- **DATA EXTRACTS**:
————————

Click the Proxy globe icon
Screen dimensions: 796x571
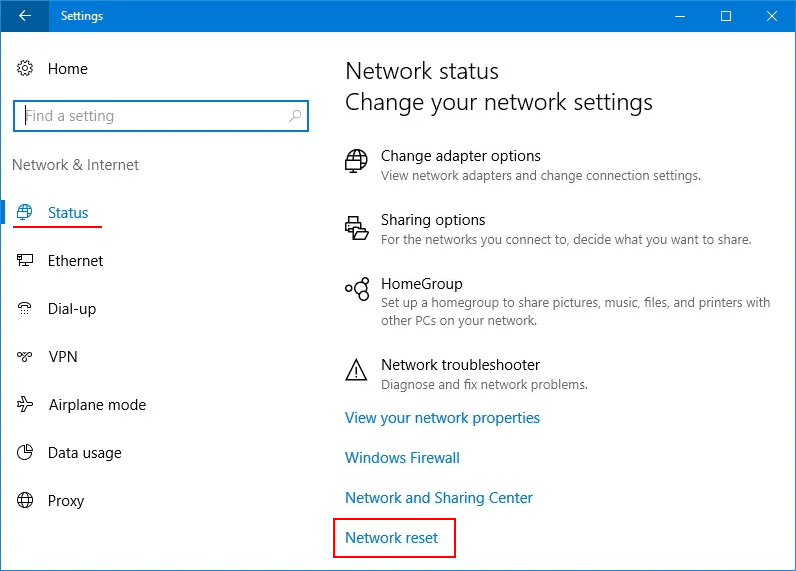(x=25, y=501)
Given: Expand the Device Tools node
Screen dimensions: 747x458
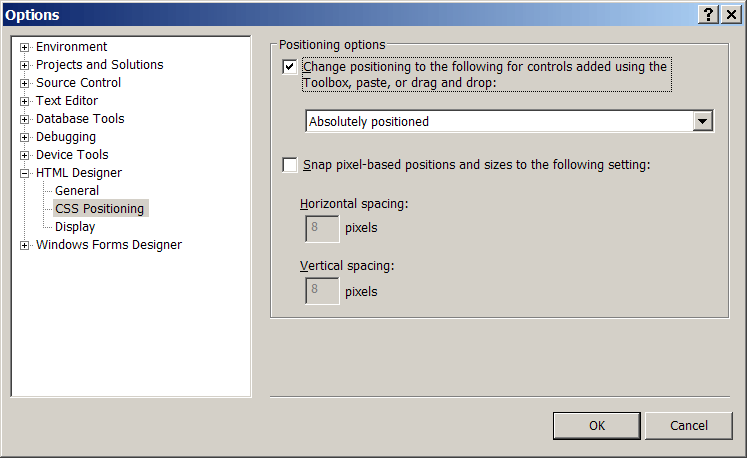Looking at the screenshot, I should coord(25,155).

————————

Restate the entries verbatim and exclude any pictures.

Click the Proxy globe icon
Screen dimensions: 796x571
(x=25, y=501)
Given: Expand the Device Tools node
Screen dimensions: 747x458
Looking at the screenshot, I should coord(25,155).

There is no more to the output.